start

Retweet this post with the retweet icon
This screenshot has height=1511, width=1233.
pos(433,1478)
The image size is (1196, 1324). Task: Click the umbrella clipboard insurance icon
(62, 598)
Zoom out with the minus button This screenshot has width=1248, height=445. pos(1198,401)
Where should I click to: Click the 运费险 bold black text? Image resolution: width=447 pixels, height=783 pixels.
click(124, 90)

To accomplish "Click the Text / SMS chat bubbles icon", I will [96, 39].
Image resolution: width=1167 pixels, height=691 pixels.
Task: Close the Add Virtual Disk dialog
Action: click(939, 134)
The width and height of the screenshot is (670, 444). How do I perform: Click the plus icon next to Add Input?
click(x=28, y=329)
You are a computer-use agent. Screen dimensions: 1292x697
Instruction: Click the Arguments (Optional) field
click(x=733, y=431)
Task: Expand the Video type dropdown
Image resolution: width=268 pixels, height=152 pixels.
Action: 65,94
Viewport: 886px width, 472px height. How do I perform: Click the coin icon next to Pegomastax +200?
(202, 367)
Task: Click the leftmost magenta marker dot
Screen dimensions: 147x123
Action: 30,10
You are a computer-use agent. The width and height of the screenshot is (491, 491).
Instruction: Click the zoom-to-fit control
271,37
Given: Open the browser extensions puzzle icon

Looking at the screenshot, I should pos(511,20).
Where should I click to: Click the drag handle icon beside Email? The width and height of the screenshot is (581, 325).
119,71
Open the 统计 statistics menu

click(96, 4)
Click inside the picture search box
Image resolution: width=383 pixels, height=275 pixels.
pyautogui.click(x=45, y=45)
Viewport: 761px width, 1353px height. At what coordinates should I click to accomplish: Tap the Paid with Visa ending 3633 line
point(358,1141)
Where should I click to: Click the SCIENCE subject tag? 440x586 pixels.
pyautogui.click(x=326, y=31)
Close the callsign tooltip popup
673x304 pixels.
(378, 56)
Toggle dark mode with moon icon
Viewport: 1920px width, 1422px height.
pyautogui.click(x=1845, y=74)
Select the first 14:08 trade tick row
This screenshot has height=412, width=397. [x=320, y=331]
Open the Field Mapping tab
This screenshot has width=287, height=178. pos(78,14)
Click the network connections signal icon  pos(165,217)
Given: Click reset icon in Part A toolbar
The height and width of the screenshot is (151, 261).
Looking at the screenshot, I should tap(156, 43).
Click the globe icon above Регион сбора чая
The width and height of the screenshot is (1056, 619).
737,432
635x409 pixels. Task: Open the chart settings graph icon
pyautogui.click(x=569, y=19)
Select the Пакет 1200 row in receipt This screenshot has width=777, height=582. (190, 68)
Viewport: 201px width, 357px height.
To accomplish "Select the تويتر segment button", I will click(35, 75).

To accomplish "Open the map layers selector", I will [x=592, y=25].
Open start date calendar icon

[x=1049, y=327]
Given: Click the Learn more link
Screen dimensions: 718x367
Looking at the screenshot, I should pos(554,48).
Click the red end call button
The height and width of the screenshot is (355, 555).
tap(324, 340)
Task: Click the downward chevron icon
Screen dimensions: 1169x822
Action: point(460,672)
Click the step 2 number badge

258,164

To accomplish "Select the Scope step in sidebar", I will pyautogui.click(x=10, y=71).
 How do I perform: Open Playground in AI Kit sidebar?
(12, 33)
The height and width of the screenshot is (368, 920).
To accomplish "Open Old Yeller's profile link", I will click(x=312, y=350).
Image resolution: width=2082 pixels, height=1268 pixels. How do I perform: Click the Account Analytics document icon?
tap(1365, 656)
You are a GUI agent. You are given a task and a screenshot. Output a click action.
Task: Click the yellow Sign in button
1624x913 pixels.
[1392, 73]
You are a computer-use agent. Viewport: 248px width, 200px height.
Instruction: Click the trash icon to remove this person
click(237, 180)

end

# WORK REQUIRED:
Convert the material above into a Markdown table with two columns, n and Line. Put each line in its own numbered row and leave out blank lines.

# ANSWER TO THE PROBLEM:
| n | Line |
|---|---|
| 1 | Retweet this post with the retweet icon |
| 2 | This screenshot has height=1511, width=1233. |
| 3 | pos(433,1478) |
| 4 | The image size is (1196, 1324). Task: Click the umbrella clipboard insurance icon |
| 5 | (62, 598) |
| 6 | Zoom out with the minus button This screenshot has width=1248, height=445. pos(1198,401) |
| 7 | Where should I click to: Click the 运费险 bold black text? Image resolution: width=447 pixels, height=783 pixels. |
| 8 | click(124, 90) |
| 9 | To accomplish "Click the Text / SMS chat bubbles icon", I will [96, 39]. |
| 10 | Image resolution: width=1167 pixels, height=691 pixels. |
| 11 | Task: Close the Add Virtual Disk dialog |
| 12 | Action: click(939, 134) |
| 13 | The width and height of the screenshot is (670, 444). How do I perform: Click the plus icon next to Add Input? |
| 14 | click(x=28, y=329) |
| 15 | You are a computer-use agent. Screen dimensions: 1292x697 |
| 16 | Instruction: Click the Arguments (Optional) field |
| 17 | click(x=733, y=431) |
| 18 | Task: Expand the Video type dropdown |
| 19 | Image resolution: width=268 pixels, height=152 pixels. |
| 20 | Action: 65,94 |
| 21 | Viewport: 886px width, 472px height. How do I perform: Click the coin icon next to Pegomastax +200? |
| 22 | (202, 367) |
| 23 | Task: Click the leftmost magenta marker dot |
| 24 | Screen dimensions: 147x123 |
| 25 | Action: 30,10 |
| 26 | You are a computer-use agent. The width and height of the screenshot is (491, 491). |
| 27 | Instruction: Click the zoom-to-fit control |
| 28 | 271,37 |
| 29 | Given: Open the browser extensions puzzle icon |
| 30 | Looking at the screenshot, I should pos(511,20). |
| 31 | Where should I click to: Click the drag handle icon beside Email? The width and height of the screenshot is (581, 325). |
| 32 | 119,71 |
| 33 | Open the 统计 statistics menu |
| 34 | click(96, 4) |
| 35 | Click inside the picture search box |
| 36 | Image resolution: width=383 pixels, height=275 pixels. |
| 37 | pyautogui.click(x=45, y=45) |
| 38 | Viewport: 761px width, 1353px height. At what coordinates should I click to accomplish: Tap the Paid with Visa ending 3633 line |
| 39 | point(358,1141) |
| 40 | Where should I click to: Click the SCIENCE subject tag? 440x586 pixels. |
| 41 | pyautogui.click(x=326, y=31) |
| 42 | Close the callsign tooltip popup |
| 43 | 673x304 pixels. |
| 44 | (378, 56) |
| 45 | Toggle dark mode with moon icon |
| 46 | Viewport: 1920px width, 1422px height. |
| 47 | pyautogui.click(x=1845, y=74) |
| 48 | Select the first 14:08 trade tick row |
| 49 | This screenshot has height=412, width=397. [x=320, y=331] |
| 50 | Open the Field Mapping tab |
| 51 | This screenshot has width=287, height=178. pos(78,14) |
| 52 | Click the network connections signal icon  pos(165,217) |
| 53 | Given: Click reset icon in Part A toolbar |
| 54 | The height and width of the screenshot is (151, 261). |
| 55 | Looking at the screenshot, I should tap(156, 43). |
| 56 | Click the globe icon above Регион сбора чая |
| 57 | The width and height of the screenshot is (1056, 619). |
| 58 | 737,432 |
| 59 | 635x409 pixels. Task: Open the chart settings graph icon |
| 60 | pyautogui.click(x=569, y=19) |
| 61 | Select the Пакет 1200 row in receipt This screenshot has width=777, height=582. (190, 68) |
| 62 | Viewport: 201px width, 357px height. |
| 63 | To accomplish "Select the تويتر segment button", I will click(35, 75). |
| 64 | To accomplish "Open the map layers selector", I will [x=592, y=25]. |
| 65 | Open start date calendar icon |
| 66 | [x=1049, y=327] |
| 67 | Given: Click the Learn more link |
| 68 | Screen dimensions: 718x367 |
| 69 | Looking at the screenshot, I should pos(554,48). |
| 70 | Click the red end call button |
| 71 | The height and width of the screenshot is (355, 555). |
| 72 | tap(324, 340) |
| 73 | Task: Click the downward chevron icon |
| 74 | Screen dimensions: 1169x822 |
| 75 | Action: point(460,672) |
| 76 | Click the step 2 number badge |
| 77 | 258,164 |
| 78 | To accomplish "Select the Scope step in sidebar", I will pyautogui.click(x=10, y=71). |
| 79 |  How do I perform: Open Playground in AI Kit sidebar? |
| 80 | (12, 33) |
| 81 | The height and width of the screenshot is (368, 920). |
| 82 | To accomplish "Open Old Yeller's profile link", I will click(x=312, y=350). |
| 83 | Image resolution: width=2082 pixels, height=1268 pixels. How do I perform: Click the Account Analytics document icon? |
| 84 | tap(1365, 656) |
| 85 | You are a GUI agent. You are given a task and a screenshot. Output a click action. |
| 86 | Task: Click the yellow Sign in button |
| 87 | 1624x913 pixels. |
| 88 | [1392, 73] |
| 89 | You are a computer-use agent. Viewport: 248px width, 200px height. |
| 90 | Instruction: Click the trash icon to remove this person |
| 91 | click(237, 180) |